7 hilarious limericks you need to know
7 hilarious limericks you need to know
Since so many readers are in a holiday mood in August, I thought I might offer some light entertainment by writing about limericks this week. A limerick is a form of verse, usually humorous and frequently rude or even indecent (which we won’t cite in a family newspaper!), written in five-line, anapestic trimeter — a strict rhyme scheme in which the first, second and fifth line rhyme and have the same meter, while the third and fourth lines are shorter and share a different rhyme.

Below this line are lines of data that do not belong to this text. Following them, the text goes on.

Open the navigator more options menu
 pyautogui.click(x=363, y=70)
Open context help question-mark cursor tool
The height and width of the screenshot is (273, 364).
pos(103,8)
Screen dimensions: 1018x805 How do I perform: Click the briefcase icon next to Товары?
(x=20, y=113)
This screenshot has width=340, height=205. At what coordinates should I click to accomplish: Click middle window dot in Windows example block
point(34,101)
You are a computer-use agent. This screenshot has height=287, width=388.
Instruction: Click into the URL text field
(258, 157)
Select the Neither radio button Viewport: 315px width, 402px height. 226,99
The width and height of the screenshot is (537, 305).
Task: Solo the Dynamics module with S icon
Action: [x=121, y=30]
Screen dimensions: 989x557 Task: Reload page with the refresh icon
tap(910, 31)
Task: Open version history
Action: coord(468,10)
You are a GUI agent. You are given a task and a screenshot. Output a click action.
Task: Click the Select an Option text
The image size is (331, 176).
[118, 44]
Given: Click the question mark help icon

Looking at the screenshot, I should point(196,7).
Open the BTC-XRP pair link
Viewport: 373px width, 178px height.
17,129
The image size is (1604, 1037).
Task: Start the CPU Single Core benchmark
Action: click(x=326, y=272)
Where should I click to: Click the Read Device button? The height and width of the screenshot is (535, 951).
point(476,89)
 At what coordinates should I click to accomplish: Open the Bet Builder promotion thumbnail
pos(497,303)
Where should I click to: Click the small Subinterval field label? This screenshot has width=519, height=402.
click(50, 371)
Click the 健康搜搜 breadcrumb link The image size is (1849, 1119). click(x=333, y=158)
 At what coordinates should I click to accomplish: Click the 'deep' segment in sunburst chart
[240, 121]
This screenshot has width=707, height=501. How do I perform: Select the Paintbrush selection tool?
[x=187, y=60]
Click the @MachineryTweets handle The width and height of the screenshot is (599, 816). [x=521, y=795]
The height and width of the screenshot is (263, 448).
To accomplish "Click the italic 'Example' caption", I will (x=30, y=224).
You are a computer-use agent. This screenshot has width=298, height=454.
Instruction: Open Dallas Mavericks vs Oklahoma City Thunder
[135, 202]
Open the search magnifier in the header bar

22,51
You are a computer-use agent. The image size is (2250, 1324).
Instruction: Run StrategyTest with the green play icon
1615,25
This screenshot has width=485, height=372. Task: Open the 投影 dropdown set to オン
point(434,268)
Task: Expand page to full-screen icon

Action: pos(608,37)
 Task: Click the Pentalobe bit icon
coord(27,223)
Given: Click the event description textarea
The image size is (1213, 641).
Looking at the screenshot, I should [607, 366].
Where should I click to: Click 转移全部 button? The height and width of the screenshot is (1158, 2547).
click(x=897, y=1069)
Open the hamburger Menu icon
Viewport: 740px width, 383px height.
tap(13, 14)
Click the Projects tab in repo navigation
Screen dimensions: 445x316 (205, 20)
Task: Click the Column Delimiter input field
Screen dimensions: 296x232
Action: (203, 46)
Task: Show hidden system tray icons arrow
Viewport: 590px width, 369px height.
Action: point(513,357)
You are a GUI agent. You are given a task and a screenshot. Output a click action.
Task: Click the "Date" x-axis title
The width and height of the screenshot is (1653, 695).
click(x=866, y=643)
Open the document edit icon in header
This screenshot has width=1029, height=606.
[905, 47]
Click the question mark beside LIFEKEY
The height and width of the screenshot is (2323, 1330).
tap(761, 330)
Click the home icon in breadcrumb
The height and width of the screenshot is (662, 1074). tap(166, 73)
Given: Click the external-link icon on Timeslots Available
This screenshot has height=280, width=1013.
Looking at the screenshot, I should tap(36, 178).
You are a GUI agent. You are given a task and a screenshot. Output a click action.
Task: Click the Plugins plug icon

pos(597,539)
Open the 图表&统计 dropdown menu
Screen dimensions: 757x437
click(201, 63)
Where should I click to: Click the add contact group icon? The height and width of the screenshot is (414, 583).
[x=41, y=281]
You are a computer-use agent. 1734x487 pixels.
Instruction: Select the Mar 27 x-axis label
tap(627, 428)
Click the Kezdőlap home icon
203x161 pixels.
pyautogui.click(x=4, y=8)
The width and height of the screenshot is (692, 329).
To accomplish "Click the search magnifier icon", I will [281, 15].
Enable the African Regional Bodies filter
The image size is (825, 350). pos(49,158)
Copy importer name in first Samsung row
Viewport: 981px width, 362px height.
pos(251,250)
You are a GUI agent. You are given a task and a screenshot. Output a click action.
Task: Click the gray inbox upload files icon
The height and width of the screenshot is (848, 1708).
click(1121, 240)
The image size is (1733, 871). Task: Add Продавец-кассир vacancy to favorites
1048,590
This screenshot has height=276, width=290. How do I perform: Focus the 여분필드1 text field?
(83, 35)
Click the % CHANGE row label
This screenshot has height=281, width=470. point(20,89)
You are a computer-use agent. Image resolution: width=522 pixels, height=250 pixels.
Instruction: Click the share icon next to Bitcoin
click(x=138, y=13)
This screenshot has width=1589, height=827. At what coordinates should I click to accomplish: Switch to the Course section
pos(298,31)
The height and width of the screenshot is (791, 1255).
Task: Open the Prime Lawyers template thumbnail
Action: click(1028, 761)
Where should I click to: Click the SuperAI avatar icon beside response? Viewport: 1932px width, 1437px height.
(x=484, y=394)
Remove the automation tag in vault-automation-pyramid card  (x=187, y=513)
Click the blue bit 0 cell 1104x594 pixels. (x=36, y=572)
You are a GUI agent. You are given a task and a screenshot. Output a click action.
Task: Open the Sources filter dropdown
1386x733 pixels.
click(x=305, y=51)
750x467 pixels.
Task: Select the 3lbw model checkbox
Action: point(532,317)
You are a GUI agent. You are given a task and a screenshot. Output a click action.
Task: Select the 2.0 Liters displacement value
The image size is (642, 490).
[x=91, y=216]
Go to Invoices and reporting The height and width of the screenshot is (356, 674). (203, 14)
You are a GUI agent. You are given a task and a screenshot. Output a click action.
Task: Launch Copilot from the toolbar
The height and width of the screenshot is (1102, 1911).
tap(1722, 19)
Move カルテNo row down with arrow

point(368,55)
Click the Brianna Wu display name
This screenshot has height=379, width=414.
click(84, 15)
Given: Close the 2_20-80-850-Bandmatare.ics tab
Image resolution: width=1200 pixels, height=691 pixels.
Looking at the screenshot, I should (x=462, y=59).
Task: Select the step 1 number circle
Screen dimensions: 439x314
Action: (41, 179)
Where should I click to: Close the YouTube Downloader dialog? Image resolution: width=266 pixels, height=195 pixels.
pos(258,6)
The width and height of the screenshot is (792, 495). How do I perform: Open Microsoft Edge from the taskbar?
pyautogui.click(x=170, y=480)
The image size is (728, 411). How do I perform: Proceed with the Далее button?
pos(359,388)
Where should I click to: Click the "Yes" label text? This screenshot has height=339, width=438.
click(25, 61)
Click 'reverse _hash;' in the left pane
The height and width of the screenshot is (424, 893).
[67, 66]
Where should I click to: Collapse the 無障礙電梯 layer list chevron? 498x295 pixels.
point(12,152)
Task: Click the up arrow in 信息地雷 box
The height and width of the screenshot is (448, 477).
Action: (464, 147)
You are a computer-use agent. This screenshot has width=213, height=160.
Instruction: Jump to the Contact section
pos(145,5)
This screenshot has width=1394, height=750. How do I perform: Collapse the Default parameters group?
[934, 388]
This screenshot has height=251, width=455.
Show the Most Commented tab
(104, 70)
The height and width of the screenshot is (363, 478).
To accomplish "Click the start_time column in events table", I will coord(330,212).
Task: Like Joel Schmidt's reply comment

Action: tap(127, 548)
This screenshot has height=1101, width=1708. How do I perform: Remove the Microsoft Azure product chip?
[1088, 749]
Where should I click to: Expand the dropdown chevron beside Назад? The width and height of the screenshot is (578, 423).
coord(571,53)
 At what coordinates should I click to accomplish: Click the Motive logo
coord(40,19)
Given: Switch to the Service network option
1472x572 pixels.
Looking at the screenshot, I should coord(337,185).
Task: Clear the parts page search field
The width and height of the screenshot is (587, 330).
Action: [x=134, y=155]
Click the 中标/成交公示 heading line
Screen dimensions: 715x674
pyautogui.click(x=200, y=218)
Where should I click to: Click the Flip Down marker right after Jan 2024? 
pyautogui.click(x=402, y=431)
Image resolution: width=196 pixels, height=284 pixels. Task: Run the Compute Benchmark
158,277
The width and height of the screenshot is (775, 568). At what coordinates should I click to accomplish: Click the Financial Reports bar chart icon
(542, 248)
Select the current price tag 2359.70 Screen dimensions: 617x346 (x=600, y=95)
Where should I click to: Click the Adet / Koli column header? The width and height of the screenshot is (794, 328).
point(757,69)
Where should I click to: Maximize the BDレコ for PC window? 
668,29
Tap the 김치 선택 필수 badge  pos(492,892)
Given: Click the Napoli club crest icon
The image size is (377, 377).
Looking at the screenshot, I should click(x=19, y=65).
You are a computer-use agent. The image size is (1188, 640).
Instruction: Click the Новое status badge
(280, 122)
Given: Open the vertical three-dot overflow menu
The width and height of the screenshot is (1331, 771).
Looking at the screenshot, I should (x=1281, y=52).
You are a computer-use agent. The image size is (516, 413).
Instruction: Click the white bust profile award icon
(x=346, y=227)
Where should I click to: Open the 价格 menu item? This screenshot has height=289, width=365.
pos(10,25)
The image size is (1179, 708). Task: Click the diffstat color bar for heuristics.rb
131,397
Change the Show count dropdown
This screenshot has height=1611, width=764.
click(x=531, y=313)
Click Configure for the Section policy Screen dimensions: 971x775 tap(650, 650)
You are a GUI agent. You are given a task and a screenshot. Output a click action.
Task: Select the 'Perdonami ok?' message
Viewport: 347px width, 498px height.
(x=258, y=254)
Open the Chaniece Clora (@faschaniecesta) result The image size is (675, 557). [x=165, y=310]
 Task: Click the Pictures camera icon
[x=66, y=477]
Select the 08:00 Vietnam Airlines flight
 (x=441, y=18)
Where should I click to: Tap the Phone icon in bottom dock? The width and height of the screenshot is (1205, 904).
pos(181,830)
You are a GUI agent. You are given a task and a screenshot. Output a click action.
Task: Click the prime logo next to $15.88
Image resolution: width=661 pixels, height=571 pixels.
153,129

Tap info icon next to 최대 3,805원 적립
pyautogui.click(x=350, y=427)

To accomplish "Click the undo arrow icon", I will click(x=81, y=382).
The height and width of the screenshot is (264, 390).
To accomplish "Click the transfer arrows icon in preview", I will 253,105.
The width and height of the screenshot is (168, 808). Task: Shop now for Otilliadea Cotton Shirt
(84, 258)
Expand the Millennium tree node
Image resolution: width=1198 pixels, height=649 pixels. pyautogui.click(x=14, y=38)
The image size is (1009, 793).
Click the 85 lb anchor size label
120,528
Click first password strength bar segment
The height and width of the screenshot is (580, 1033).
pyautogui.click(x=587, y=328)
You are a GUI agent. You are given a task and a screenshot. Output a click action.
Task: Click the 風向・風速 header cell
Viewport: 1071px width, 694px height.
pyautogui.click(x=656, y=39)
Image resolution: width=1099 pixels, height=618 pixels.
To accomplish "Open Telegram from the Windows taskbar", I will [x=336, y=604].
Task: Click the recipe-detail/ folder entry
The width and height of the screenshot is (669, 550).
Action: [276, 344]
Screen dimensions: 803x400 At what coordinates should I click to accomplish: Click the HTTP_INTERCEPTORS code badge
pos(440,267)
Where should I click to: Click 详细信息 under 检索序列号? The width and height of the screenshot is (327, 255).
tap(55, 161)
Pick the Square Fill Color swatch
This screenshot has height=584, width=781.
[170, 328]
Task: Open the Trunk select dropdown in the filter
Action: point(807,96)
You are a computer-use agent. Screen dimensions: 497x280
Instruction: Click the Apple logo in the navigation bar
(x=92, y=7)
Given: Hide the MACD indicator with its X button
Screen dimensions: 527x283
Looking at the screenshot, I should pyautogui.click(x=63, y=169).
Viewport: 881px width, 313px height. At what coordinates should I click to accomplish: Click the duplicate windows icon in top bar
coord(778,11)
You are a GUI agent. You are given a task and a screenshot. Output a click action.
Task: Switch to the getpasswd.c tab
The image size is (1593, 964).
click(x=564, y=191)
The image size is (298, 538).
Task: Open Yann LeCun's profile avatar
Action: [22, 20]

Wherever it might have originated (presumably in reference to the city or county of Limerick in Ireland), and even though scholars have found a limerick in Shakespeare’s Othello, the limerick form was popularised by Edward Lear in his A Book of Nonsense (1846) and later in More Nonsense Pictures, Rhymes, Botany etc. (1872). Lear wrote 212 limericks, not all of which, alas, have withstood the test of time. His best-known limerick was:
There was an Old Man with a beard,
Who said, “It is just as I feared!
Two Owls and a Hen,
Four Larks and a Wren,
Have all built their nests in my beard.”
Not terribly funny, I think you’ll agree. The most successful limericks are both clever and witty, like this 1880 limerick, in a Canadian newspaper:
There was a young rustic named Mallory,
who drew but a very small salary.
When he went to the show,
his purse made him go
to a seat in the uppermost gallery.
Or this 1902 pun-laden classic by Dayton Voorhees:
There once was a man from Nantucket
Who kept all his cash in a bucket.
But his daughter, named Nan,
Ran away with a man
And as for the bucket, Nantucket.
The limerick can embody knowledge as well, as in this by the British recreational mathematics expert Leigh Mercer:
A dozen, a gross, and a score
Plus three times the square root of four
Divided by seven
Plus five times eleven
Is nine squared and not a bit more.
Lewis Carroll of Alice in Wonderland fame wrote this (you have to read it aloud to get it):
There was a young lady of station,
“I love man” was her sole exclamation;
But when men cried, “You flatter”
She replied, “Oh! no matter!
Isle of man is the true explanation.”
The American humorist Ogden Nash was funnier in these two limericks:
There was a young lady called Harris
Whom nothing could ever embarrass
Till the bath salts, one day
In the tub where she lay
Turned out to be Plaster of Paris.
There was a young belle of old Natchez
Whose garments were always in patchez.
When comments arose
On the state of her clothes,
She replied, “When Ah itchez, Ah scratchez.”
But high among my favourites is this limerick by the self-deprecating former British Prime Minister Clement Attlee (1883-1967) defending his own career:
Few thought he was even a starter.
There were many who thought themselves smarter.
But he finished PM,
A CH, an OM,
An Earl and a Knight of the Garter.
One of the particular joys of limericks is the form is simple enough to replicate. Why don’t you try your hand at writing one today?